Experience of Virtual Hearings in the Crown Court

Keith Jones shares his experience of the “new” world of virtual hearings in the Crown Court – brought about by the Coronavirus and the inadequate cleanliness of the criminal courts of England and Wales in 2020.

Yesterday, I was involved in a surreal situation: talking to a Crown Court Judge and my opponents via telephone.  Whilst, the telephone conference system is a well established system in a lot of industries, it is a new thing for us criminal lawyers. It is the arrival of so-called “virtual hearings”.

First impressions are that it doesn’t lend itself to the criminal court very well. It may do in the near future when people are more accustomed to it and with the expansion of livelinks in these unprecedented times, it is something that we will all need to work together on, some of us are better at computers than others!!

So how does it work?
  1. You will receive a phone call to the number you provided.
  2. When you answer you will be prompted by an automated voice to press keys on your phone to confirm your attendance.
  3. You state your name and then you will automatically join the call.  The system will announce to anybody already on the call that you have joined.
  4. Hearing takes place over phone with all parties present.
  5. When you leave or are disconnected it will announce that you have left.

The hearing itself was productive.  A consolidated indictment was proffered, a date fixed for an application to extend custody time limits and a new trial date fixed.  This was not the most complex of hearing but it was not without its problems. Firstly, I never saw or spoke to my client. I don’t even know if he attended court.  My co-defendant’s client was on videolink to the court. He did not get to see or speak to him. This will change soon with the introduction of the confidential video-links to clients.

So what are the practical problems that arise with digital/virtual hearings?

There are a number of different problems but all of them can be overcome with common sense but there may still come a time when a standard operating procedure will need to be invoked.  The efficiency of the hearing is reliant upon the connection between you and other parties and is only a good as the weakest link. In that, if you get disconnected from the call, then everybody has to wait for you to be dialled back in. 

The audio quality may differ depending on the equipment that people use but most will use an iPhone or an android device and should work without a hitch. In the call yesterday, there were times when the Judge sounded distant and muffled but that may be the court microphone as opposed to a connection quality.  I was cut-off twice and the prosecution advocate was cut-off once also.
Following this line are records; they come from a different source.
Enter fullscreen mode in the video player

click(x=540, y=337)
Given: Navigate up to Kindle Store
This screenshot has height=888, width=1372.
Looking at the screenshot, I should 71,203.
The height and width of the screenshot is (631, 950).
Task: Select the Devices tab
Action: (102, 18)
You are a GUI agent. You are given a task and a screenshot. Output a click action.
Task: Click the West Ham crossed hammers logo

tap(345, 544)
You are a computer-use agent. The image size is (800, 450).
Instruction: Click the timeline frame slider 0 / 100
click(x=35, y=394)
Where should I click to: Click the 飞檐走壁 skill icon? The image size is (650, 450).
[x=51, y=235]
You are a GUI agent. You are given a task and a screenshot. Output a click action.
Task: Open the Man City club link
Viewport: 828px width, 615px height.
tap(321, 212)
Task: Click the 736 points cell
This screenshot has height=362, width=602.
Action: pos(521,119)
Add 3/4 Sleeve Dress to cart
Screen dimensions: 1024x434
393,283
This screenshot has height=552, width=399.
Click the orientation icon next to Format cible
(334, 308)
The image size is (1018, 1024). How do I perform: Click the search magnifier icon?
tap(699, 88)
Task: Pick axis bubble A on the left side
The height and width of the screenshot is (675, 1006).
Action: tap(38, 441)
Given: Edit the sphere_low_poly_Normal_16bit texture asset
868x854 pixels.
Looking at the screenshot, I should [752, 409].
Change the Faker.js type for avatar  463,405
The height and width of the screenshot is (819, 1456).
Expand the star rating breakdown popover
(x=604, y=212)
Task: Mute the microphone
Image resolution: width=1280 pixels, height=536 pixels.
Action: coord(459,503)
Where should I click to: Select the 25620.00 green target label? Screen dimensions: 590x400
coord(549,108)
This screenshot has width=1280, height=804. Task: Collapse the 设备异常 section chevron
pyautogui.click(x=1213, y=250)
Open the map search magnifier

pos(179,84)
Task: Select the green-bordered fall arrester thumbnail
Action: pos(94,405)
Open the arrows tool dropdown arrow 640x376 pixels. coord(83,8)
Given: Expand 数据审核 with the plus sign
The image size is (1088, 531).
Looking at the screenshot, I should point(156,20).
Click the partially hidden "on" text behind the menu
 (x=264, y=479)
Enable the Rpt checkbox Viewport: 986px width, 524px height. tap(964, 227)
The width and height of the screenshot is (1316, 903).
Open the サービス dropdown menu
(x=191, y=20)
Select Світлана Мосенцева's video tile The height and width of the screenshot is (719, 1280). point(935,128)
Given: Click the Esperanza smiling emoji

It wasn’t clear whether this was a signal or system issue but these teething problems will iron themselves out eventually.

Others in chambers who have experienced these hearings find that the judge is the only person not clearly audible, in fact.

Some practical tips to assist with the efficiency of virtual hearings.
  1. Treat it like you are sitting in court.  Only speak when it is your turn! It may seem obvious but every word is lost when one party speaks over the other.  Nobody can hear what has been said as the speakers simply merge the audio.
  2. Try to keep submissions succinct. Try and make one point at a time so responses can be heard from others.
  3. When you are not speaking, press mute on your audio….nobody wants to hear you heavy breathing down the mic!  Also, for the same reasons as above, coughing prevents anybody else on the call from hearing what is being said (irrespective of how passive you think your cough is).  Just remember to mute when not talking!
  4. Make sure you have good reception (or even better still, use a landline!)
  5. Try not to use speakerphones – the temptation to be hands free is a great one but not for audio quality.
  6. Make sure you are in a quiet place away from background disruptions.  This won’t always be achievable for some but it will assist in the efficiency of the hearing.
  7. Be polite!

This is just the beginning of the virtual hearings.  With the passing of the Coronavirus Act 2020 there will be new experiences for all.  There are bound to be teething problems until people become used to using it but follow the tips and you’ll be off to a good start.  Order and patience is all that is needed.